Page text –
========================

NATIONAL CLIPS

ST LOUIS: Rally to halt police brutality

When a local television station aired video of four police officers, three white and one African American, beating Edmon Burns, who is Black, in the suburb of Maplewood, the community organized and demanded that the City Council establish a civilian police review board and discipline the officers.

Outside City Hall, residents rallied Feb. 10 when the legislation, Bill 69, was scheduled for a vote. Although the bill had 12 co-sponsors, just three short of the 15 needed for passage, the council postponed action. The Coalition Against Police Crimes and Repression vowed to continue the fight. The Rev. Douglas Parham, one of the coalition’s leaders, invited police officers to join to protect residents and themselves.

The officers involved in the attack have yet to be disciplined.

NEW ORLEANS: FEMA evicts thousands

Some 12,000 families, victims of Katrina, have been put out on the street with no place to sleep, 4,400 of them here in the Big Easy. On Feb. 13, the Federal Emergency Management Agency (FEMA) stopped payment on hotel rooms that housed the families.

Many of the evicted told hotel workers they planned to sleep in their cars or on a relative’s sofa until they could return to their own homes.

Meanwhile, 10,770 furnished mobile homes are sitting at the Hope Municipal Airport in Arkansas. “All of us think it’s not right for them be sitting out there and not where families need them,” said Janice Skipworth, manager of the Hope Super 8 Motel. “I stand behind my government no matter what, but this is kind of wrong.”

Local officials feared the trailers would sink in the mud as the rainy season hit. So FEMA spent $6 million to lay down gravel to continue to store the trailers.

New Orleans residents have set up a tent city across from City Hall under the banner of Common Ground. The hand-painted sign outside the community reads, “Stop evicting hurricane survivors.”

========================

Extracted records –
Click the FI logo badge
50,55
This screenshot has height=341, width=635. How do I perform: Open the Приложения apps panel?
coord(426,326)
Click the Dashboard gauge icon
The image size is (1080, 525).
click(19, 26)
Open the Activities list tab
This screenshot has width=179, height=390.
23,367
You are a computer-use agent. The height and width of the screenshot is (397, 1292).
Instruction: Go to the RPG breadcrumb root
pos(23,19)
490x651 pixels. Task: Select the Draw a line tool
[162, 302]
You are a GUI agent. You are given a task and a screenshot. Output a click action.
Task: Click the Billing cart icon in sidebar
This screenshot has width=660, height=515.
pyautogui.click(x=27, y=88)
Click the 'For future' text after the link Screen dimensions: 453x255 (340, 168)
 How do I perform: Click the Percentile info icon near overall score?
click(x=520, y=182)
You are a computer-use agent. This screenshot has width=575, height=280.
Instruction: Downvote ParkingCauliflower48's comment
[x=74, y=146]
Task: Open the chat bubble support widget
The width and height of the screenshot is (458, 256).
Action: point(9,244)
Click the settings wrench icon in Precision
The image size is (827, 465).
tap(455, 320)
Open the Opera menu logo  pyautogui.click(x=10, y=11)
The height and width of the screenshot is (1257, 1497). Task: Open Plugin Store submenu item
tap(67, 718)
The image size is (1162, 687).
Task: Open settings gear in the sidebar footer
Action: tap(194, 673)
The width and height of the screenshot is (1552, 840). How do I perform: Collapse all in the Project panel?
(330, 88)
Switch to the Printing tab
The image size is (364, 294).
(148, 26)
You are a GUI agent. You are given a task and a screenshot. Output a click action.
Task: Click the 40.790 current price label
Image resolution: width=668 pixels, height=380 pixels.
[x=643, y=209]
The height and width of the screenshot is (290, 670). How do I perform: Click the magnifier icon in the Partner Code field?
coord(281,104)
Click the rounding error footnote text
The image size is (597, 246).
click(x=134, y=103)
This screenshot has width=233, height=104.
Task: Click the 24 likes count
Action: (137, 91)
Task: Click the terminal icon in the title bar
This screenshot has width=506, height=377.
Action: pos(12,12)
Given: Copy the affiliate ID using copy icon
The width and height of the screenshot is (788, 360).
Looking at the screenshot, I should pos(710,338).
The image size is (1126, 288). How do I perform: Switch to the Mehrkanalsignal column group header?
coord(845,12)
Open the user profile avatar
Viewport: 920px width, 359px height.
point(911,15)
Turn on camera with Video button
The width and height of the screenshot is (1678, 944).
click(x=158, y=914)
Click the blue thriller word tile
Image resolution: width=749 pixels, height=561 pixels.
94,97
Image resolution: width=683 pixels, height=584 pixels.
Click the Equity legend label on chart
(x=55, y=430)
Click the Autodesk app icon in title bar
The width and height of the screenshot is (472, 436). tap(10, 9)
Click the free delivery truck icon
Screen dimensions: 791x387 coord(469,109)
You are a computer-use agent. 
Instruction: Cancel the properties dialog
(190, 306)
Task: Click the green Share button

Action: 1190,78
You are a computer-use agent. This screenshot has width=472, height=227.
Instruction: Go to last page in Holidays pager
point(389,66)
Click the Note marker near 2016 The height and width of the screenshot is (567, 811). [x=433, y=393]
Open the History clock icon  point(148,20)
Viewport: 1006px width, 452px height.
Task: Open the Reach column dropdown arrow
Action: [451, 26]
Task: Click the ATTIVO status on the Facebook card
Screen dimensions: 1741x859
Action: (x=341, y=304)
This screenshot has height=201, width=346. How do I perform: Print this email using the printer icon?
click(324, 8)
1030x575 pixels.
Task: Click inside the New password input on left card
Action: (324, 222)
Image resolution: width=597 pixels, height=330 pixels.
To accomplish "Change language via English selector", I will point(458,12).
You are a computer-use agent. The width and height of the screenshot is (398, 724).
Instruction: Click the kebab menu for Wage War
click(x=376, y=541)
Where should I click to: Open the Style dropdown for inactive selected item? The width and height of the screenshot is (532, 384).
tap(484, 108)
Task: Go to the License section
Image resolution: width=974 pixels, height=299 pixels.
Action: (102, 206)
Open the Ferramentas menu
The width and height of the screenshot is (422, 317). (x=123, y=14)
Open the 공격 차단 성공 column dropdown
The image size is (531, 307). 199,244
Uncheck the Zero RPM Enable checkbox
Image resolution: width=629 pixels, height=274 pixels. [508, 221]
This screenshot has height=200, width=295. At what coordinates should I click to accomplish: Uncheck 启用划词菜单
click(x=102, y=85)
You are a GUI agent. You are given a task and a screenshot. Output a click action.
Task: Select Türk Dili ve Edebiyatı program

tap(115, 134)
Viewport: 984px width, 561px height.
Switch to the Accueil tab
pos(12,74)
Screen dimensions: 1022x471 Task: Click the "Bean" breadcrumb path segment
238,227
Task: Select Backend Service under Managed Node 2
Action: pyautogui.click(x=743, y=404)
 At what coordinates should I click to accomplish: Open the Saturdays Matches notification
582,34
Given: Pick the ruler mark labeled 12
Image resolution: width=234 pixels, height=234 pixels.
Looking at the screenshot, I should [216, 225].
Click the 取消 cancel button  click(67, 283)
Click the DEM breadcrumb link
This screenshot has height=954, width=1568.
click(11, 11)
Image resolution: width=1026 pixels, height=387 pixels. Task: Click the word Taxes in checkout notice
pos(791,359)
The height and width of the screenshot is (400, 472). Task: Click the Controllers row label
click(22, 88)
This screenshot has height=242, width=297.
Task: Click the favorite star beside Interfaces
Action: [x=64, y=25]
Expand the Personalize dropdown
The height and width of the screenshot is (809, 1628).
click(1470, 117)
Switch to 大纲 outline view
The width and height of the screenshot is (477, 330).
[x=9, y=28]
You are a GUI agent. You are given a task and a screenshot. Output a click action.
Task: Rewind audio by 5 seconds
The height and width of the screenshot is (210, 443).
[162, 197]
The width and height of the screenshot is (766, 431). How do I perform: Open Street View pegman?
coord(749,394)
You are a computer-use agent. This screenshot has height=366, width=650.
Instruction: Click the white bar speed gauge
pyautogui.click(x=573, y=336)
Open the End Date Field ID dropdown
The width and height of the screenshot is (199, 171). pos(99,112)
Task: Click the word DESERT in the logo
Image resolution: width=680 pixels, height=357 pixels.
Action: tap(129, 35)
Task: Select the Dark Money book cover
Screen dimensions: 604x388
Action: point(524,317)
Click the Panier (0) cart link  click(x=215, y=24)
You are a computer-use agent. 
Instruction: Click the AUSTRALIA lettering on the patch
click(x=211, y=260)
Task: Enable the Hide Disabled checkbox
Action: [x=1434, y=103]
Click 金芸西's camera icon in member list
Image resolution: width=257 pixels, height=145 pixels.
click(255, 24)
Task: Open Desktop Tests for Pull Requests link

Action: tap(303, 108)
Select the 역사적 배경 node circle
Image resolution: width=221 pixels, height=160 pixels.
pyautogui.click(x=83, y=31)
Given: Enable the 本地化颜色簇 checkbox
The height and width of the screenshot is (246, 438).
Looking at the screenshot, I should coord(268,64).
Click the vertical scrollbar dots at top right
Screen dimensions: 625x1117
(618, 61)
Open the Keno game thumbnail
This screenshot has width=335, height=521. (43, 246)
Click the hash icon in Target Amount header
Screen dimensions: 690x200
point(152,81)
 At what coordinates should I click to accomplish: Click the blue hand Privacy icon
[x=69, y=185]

========================

Questions –
• 1. Answer the following from the National Clips text.
(a) How many co-sponsors did Bill 69 have?
(b) On what date did FEMA stop payment on the hotel rooms that housed the families?
(c) How much did FEMA spend to lay down gravel for the stored trailers?
• 2. Extend the National Clips text, picking up after its final sentence.

Task answers –
• 1.
(a) 12
(b) Feb. 13
(c) $6 million

• 2.
WASHINGTON: Bush to sell National Forest land for $1 billion

While cutting taxes on the country’s richest citizens, the Bush administration announced plans to sell 300,000 acres of National Forest land to pay for schools in rural communities.

“This is going the wrong way,” said David Carr, public lands director for the Southern Environmental Law Center. “Americans want more public land, not less.”

California Sen. Dianne Feinstein called it “a terrible idea based on a misguided sense of priorities.”

New Mexico is growing in population and needs the space for development, the administration claims. But Sen. Jeff Bingham of New Mexico said, “That is precisely the reason the land should not be sold. Hunters, anglers, campers and other recreational users benefit from and depend on access to public land.” He called selling public lands to pay down the deficit “shortsighted, ill-advised and irresponsible.”

The public has until the end of March to comment.

Bush also plans to shut down libraries that serve scientists at the Environmental Protection Agency and the public, and an electronic scientific research catalog, part of $300 million to be axed from the EPA.

“How are EPA scientists supposed to engage in cutting-edge research when they cannot find what the agency has already done?” asked Public Employees for Environmental Responsibility (PEER) Director Jeff Ruch. “The president’s plan will not make us more competitive if we have to spend half our time re-inventing the wheel.”

DENVER: Congregations celebrate Darwin

On Feb. 12, Charles Darwin’s birthday, congregations in 450 churches, including 11 in Denver, marked “Evolution Sunday.” At Denver’s Sixth Avenue United Church in Christ, worshippers read from Genesis and sang a modern hymn celebrating God’s works through science: “Engines and steel. Jack hammers pounding. Classrooms and labs. Tall boiling test tubes. Sing unto God a new song.”

“Evolution Sunday” started in 2004, when University of Wisconsin biology professor Michael Zimmerman initiated a movement to challenge those who argue that Christianity and science clash. Zimmerman drafted a letter and more then 10,000 Christian ministers signed on urging school boards across the country “to preserve the integrity of the science curriculum by affirming the teaching of the theory of evolution as a core component of human knowledge.”